College, but at what cost?

Any long-time reader of this blog knows that we think preparing students for the academic rigors of post-secondary education is a critical ingredient in the college success equation. However, the financial barriers to college enrollment and completion can’t be underestimated by anyone (or any organization) serious about trying to increase the college completion rates in this country.

That’s why I found this column in the Hechinger Report by Chris Lehmann, the founding principal of the Science Leadership Academy in Philadelphia, particularly moving. Lehmann says this was one of the best years yet for Science Leadership Academy when it came to college acceptances – and yet moving from acceptance to enrollment was an open question for many students due to issues with cost. Lehmann describes sitting with one student who had been accepted to her top-choice college, but was facing the prospect of taking on $200,000 in student loan debt in order to enroll – a loan burden that would require her to pay $1,500 a month until she was 52.

Lehmann argues that colleges have a moral responsibility to put together aid packages that allow students access to a college education – and the opportunity that comes with it – at a price that doesn’t saddle them with ruinous debt payments for decades after graduation.

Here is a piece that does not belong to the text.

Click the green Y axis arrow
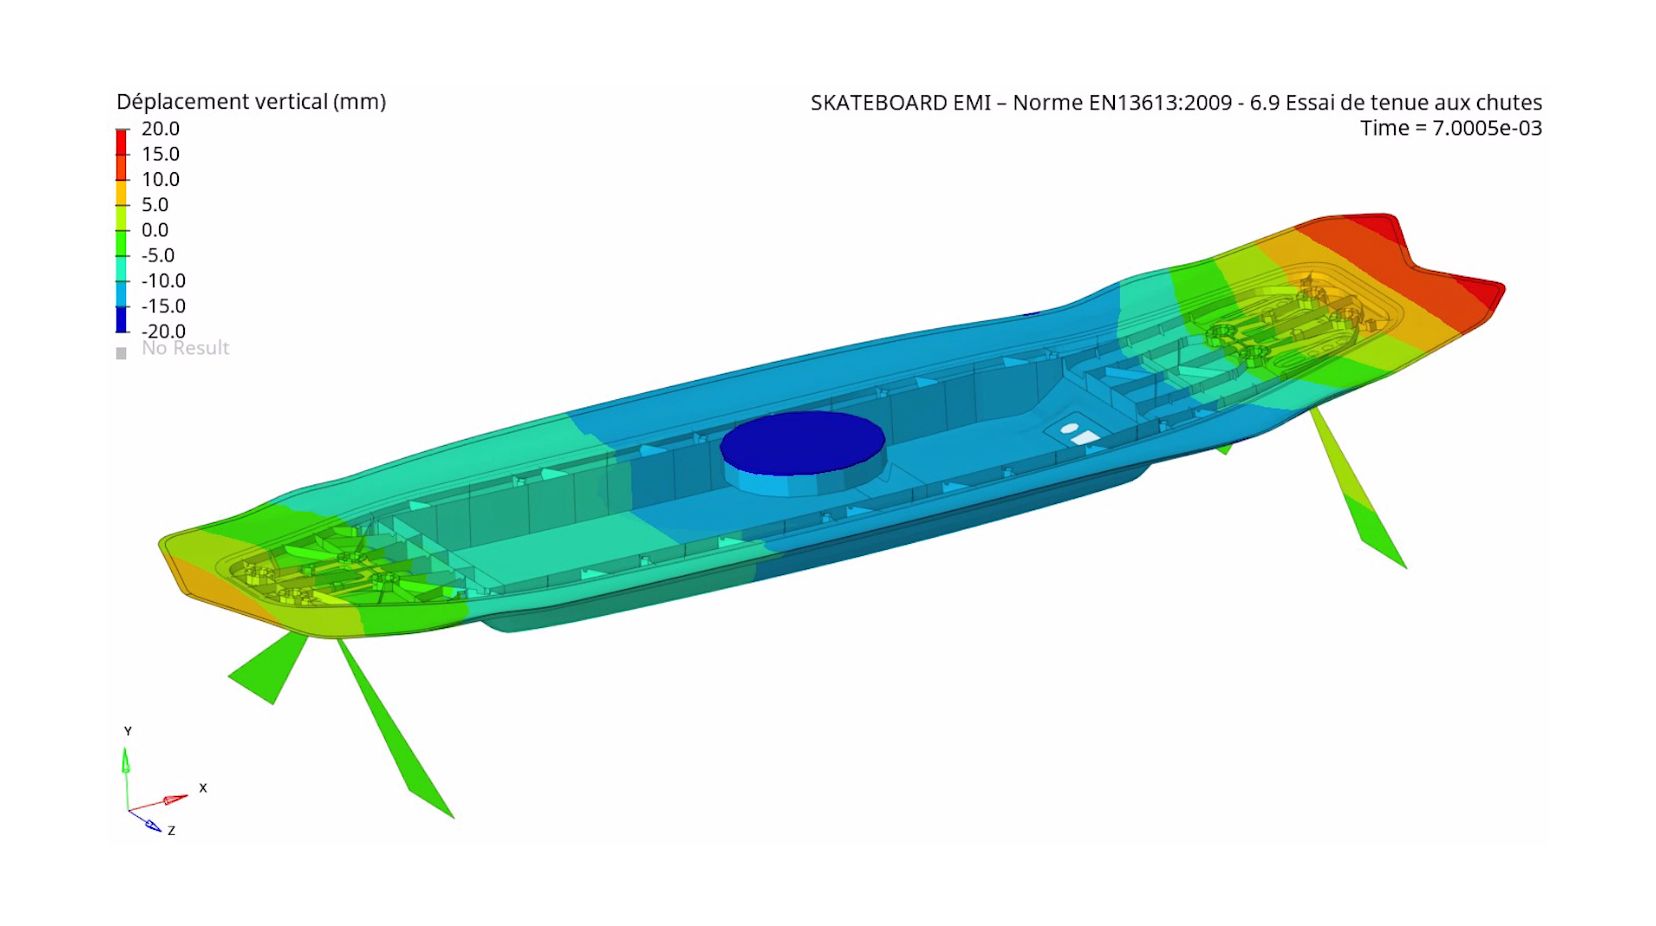The image size is (1656, 926). [126, 762]
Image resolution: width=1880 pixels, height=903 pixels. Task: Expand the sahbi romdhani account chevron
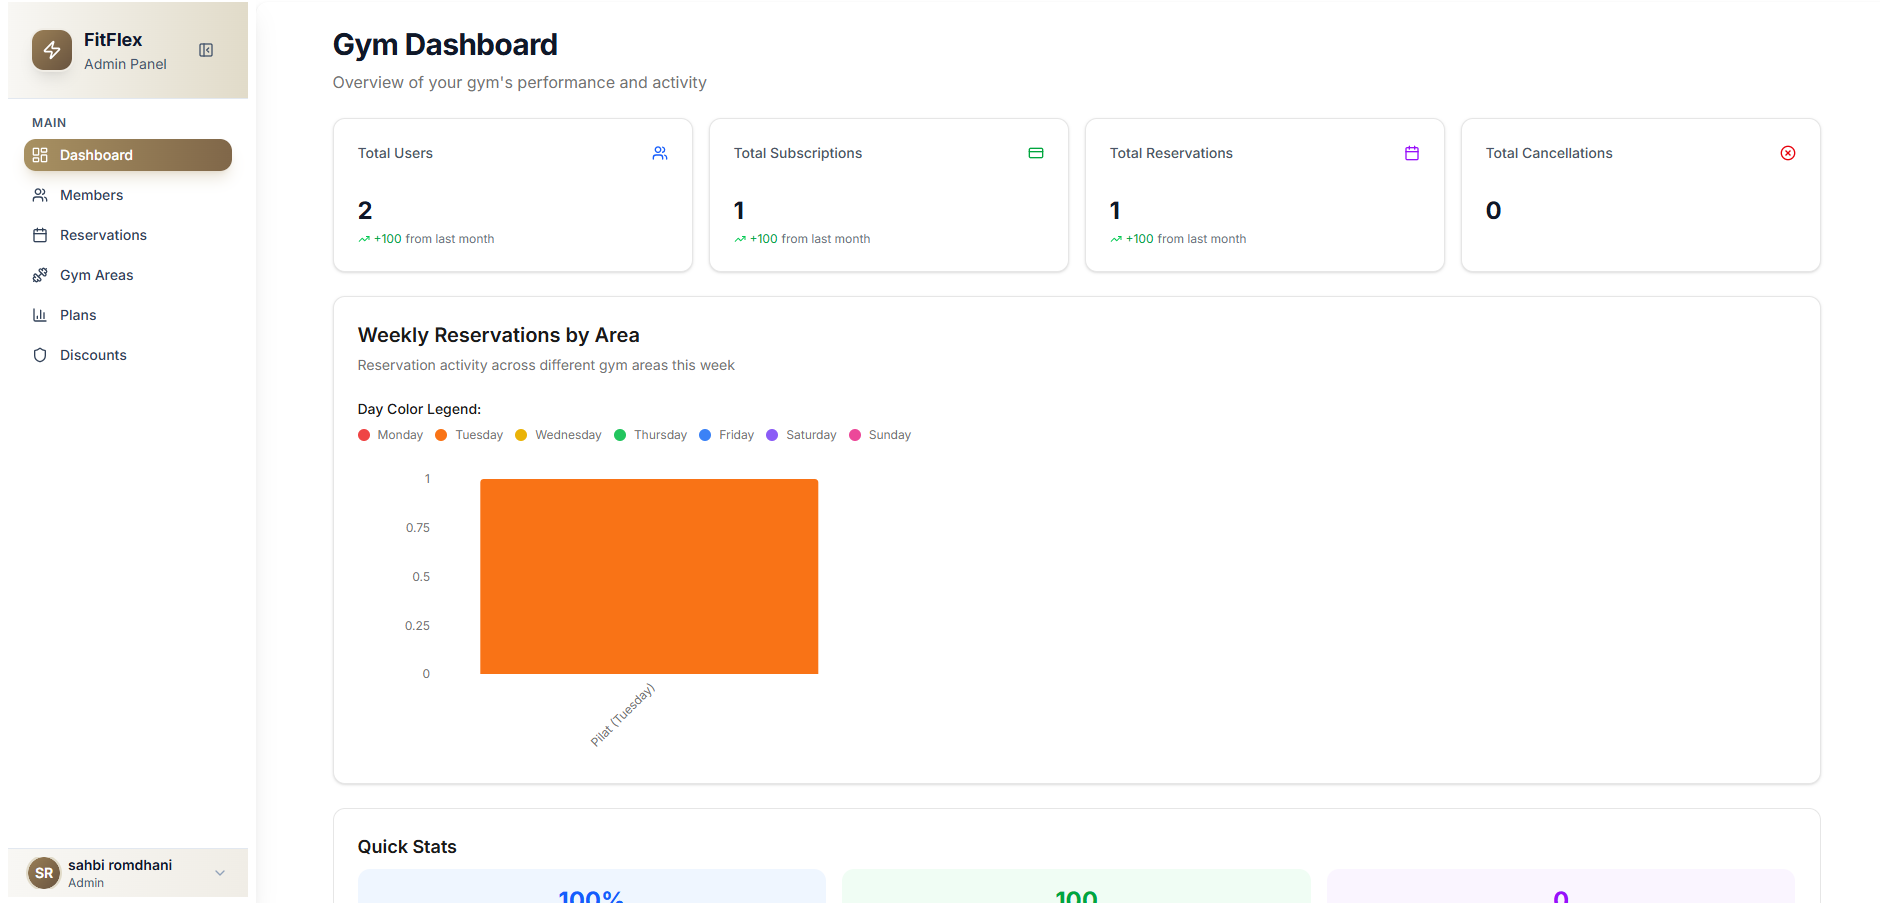coord(220,873)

Frankly, I think it’s a pretty fair argument. The professional world is increasingly weighted toward people with college degrees; limiting access to those degrees only to those who have significant financial resources is bound to create an even more financially polarized country than even the current state of affairs. I’m not sure what the solution is, but I think it’s an issue we can’t lose sight of as we work to ensure that all students are on a path to college success.